— TASK DETAILS —
Exactly as written, return all the data, leaving its pictures behind.
[WORKING DATA Boundary: Start]
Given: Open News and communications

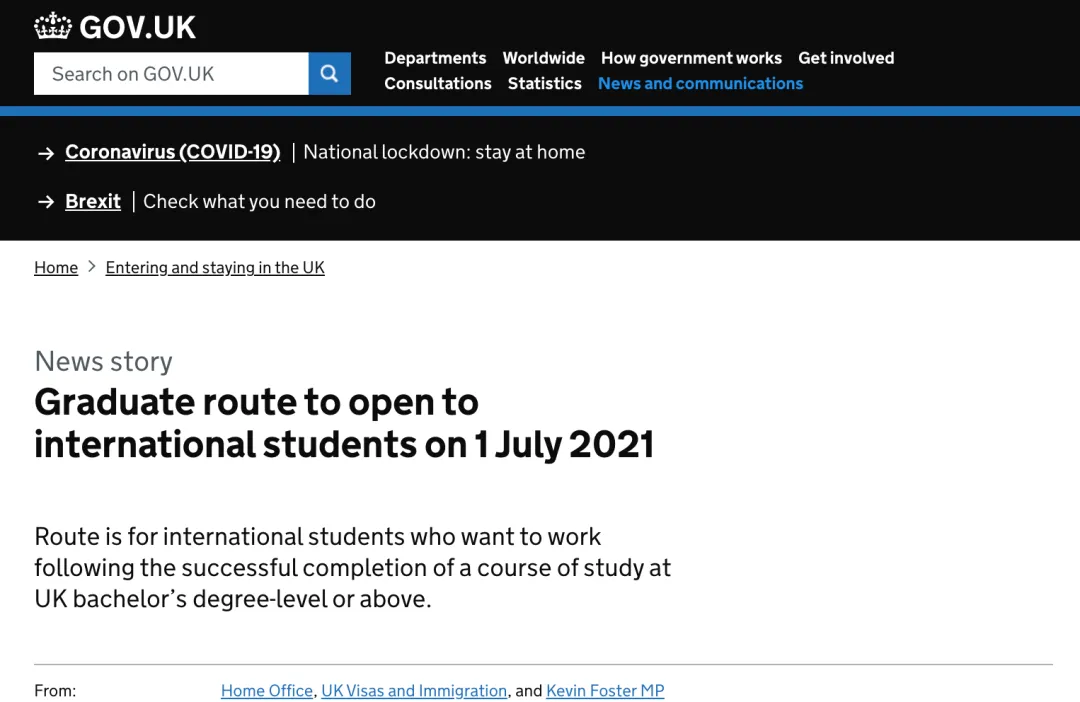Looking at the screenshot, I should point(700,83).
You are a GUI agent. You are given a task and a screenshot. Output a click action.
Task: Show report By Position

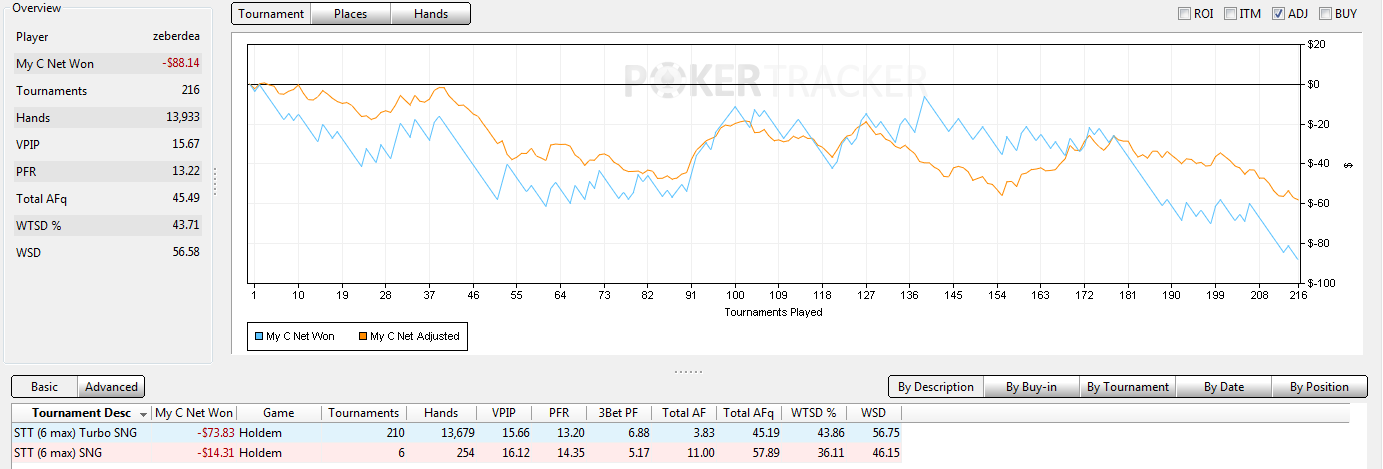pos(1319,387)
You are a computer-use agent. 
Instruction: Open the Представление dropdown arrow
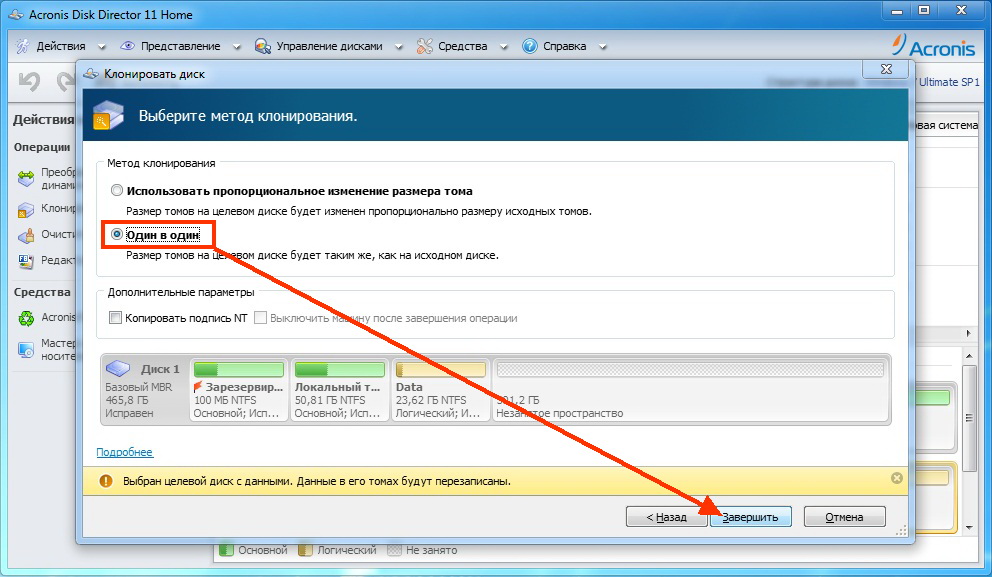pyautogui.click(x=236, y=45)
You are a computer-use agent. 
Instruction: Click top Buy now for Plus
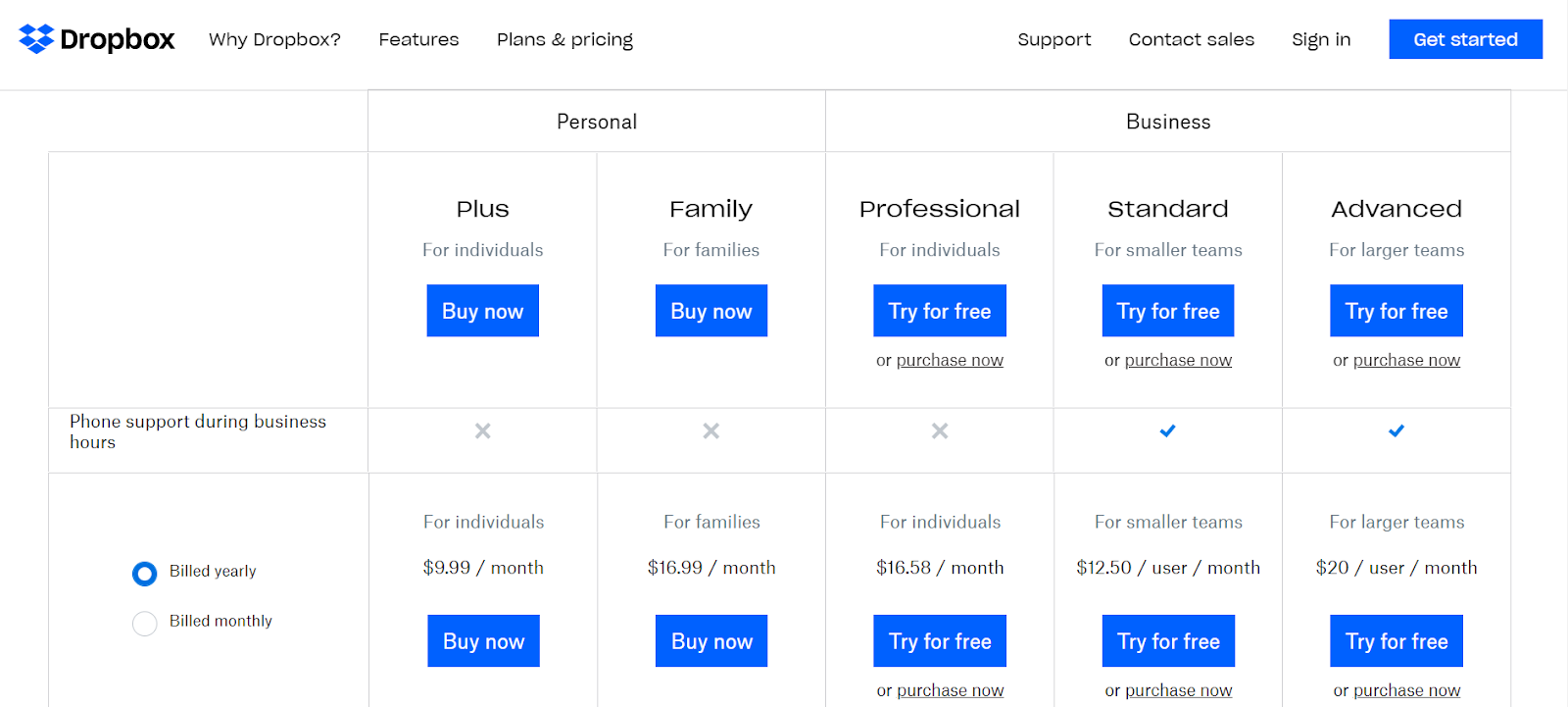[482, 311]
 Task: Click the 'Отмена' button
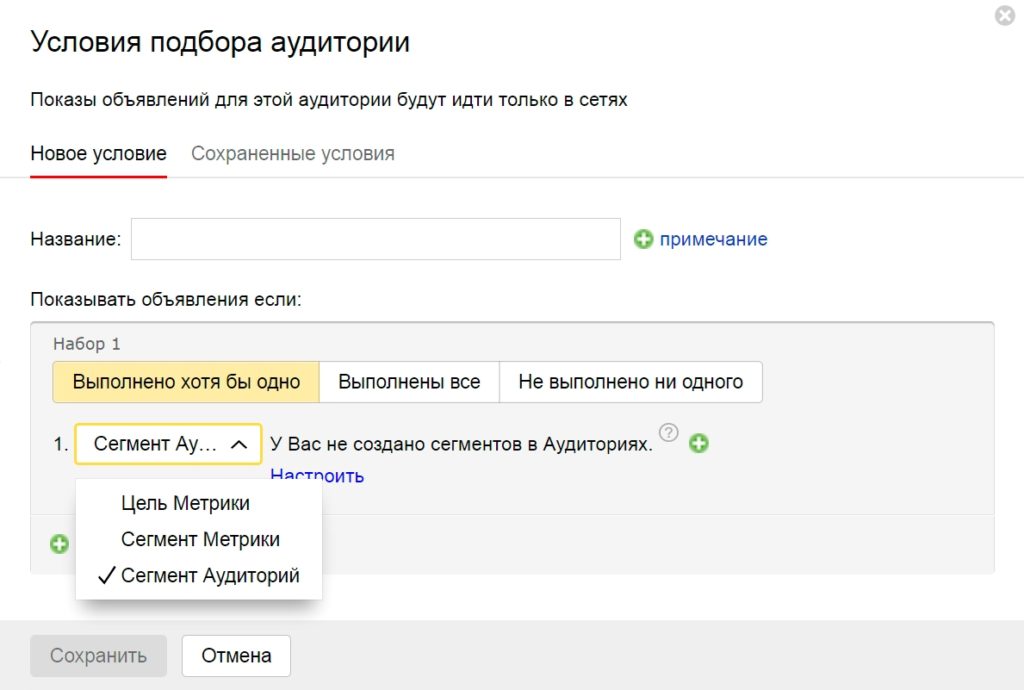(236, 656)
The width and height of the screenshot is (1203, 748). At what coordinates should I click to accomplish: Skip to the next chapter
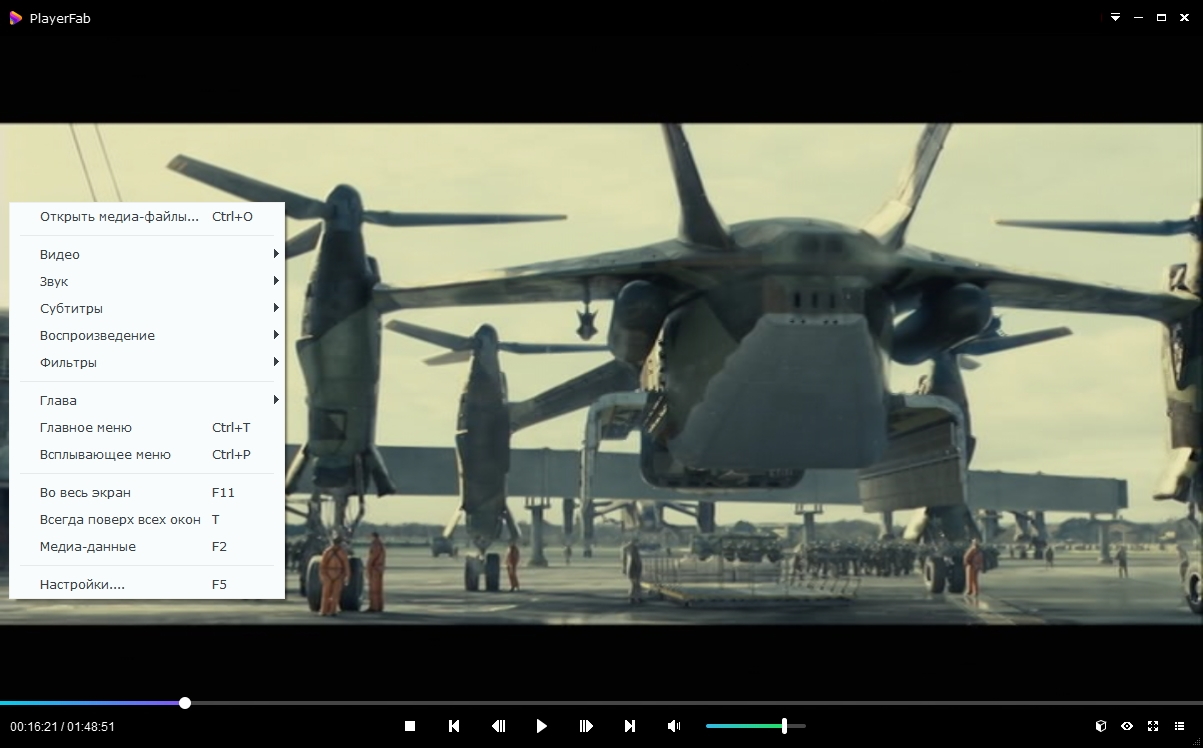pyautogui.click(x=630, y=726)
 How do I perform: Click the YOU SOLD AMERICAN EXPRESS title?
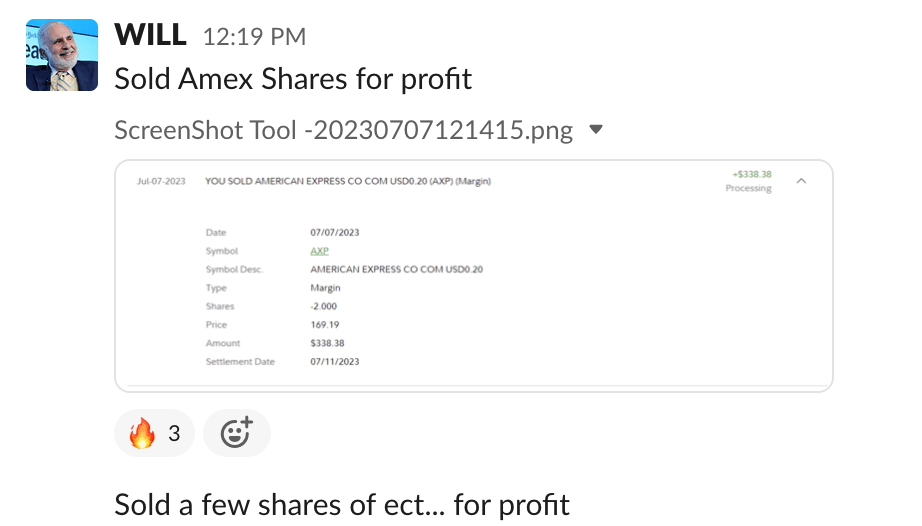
[WORKING DATA Boundary: End]
— WRITTEN SOLUTION —
Given: Open News and communications

Looking at the screenshot, I should point(700,83).
You are a GUI agent. You are given a task and a screenshot. Output a click action.
Task: Show report By Position

pos(1319,387)
You are a computer-use agent. 
Instruction: Open the Представление dropdown arrow
pyautogui.click(x=236, y=45)
You are a computer-use agent. 
Instruction: Click top Buy now for Plus
[482, 311]
 Task: Click the 'Отмена' button
(236, 656)
The width and height of the screenshot is (1203, 748). At what coordinates should I click to accomplish: Skip to the next chapter
pyautogui.click(x=630, y=726)
 How do I perform: Click the YOU SOLD AMERICAN EXPRESS title?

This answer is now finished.